Elas gargalham. O carro arranca. A rua continua lotada, as pessoas estão dancing. O bairro está dancing.
- Onde vamos? – pergunta o motorista.
Elas passam o endereço. O carro vira aqui e pega uma avenida mal iluminada. Verônika apaga sobre as pernas da amiga, a TPM foi embora. São umas poucas horas na madrugada.Na boate, Estefânio anda em torno da pista, segurando alucinadamente a mão de um alguém invisível. Ele se sente especial, pleno, todo, completo. No canto esquerdo da boca, uma saliva branca escorre pelo queixo barbeado. Seus olhos estão quase apontados para o teto do ambiente. Ele anda roboticamente, a música cadencia seus passos mecânicos. A cada quinze minutos Pablito vê o sujeito passar sorrindo.
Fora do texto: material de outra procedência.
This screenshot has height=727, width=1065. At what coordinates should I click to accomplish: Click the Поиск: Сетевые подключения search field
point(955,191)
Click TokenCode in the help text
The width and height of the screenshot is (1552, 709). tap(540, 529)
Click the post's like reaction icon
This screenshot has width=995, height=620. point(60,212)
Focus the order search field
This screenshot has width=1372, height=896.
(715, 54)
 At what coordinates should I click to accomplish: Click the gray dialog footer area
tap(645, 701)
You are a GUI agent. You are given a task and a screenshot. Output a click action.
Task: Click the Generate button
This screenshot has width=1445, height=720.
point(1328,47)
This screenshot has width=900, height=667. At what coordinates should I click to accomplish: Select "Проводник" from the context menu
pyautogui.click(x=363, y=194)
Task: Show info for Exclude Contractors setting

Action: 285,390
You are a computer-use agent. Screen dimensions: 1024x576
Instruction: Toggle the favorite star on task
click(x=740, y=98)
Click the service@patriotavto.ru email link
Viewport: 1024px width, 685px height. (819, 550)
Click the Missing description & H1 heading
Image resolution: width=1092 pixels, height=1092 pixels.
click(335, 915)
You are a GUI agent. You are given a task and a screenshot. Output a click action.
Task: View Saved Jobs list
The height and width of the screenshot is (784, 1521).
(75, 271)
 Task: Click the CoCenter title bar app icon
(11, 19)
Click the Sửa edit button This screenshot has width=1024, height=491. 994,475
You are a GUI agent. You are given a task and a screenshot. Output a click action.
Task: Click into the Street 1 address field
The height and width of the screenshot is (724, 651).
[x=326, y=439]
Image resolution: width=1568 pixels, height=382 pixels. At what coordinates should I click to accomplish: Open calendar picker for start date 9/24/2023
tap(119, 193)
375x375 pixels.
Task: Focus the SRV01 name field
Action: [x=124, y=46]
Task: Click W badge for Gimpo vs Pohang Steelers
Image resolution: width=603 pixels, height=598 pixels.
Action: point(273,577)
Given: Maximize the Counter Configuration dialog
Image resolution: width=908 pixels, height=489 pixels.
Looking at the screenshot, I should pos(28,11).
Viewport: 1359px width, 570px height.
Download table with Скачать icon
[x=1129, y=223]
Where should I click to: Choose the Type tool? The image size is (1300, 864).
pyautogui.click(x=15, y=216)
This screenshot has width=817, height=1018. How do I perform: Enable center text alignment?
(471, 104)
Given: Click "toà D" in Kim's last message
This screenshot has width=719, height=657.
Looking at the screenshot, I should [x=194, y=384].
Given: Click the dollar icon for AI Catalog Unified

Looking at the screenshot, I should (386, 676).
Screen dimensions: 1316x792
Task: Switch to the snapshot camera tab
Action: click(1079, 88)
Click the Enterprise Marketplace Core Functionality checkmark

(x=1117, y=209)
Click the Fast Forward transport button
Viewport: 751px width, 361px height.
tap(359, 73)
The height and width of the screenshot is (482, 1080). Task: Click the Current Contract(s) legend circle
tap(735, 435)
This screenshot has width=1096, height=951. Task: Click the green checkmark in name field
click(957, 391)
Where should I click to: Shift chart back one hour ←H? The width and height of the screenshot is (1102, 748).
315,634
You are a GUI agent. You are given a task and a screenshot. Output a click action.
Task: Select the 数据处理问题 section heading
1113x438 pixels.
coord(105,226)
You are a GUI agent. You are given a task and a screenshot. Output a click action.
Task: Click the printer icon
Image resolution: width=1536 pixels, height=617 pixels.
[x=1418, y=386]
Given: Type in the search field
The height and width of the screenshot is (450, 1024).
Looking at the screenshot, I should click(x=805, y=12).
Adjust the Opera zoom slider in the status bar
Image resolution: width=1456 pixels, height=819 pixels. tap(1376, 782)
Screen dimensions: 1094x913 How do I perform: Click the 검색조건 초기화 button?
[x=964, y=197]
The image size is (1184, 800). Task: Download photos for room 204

Ele conclui que “esse foguete colou legal, semana que vem a indiazinha pega outro otário”. Estefânio não sente as pernas, não sente a língua, não sente nada. Ele é o produto de uma investida mal sucedida, ele é o cara número zero a bordo do bar número um, ele é, simplesmente, um cara babaca. Às três e pouco, Tetê tomba diante da pilastra rosa, seu corpo desaba no mármore marrom, seus olhos estatelados fecham-se.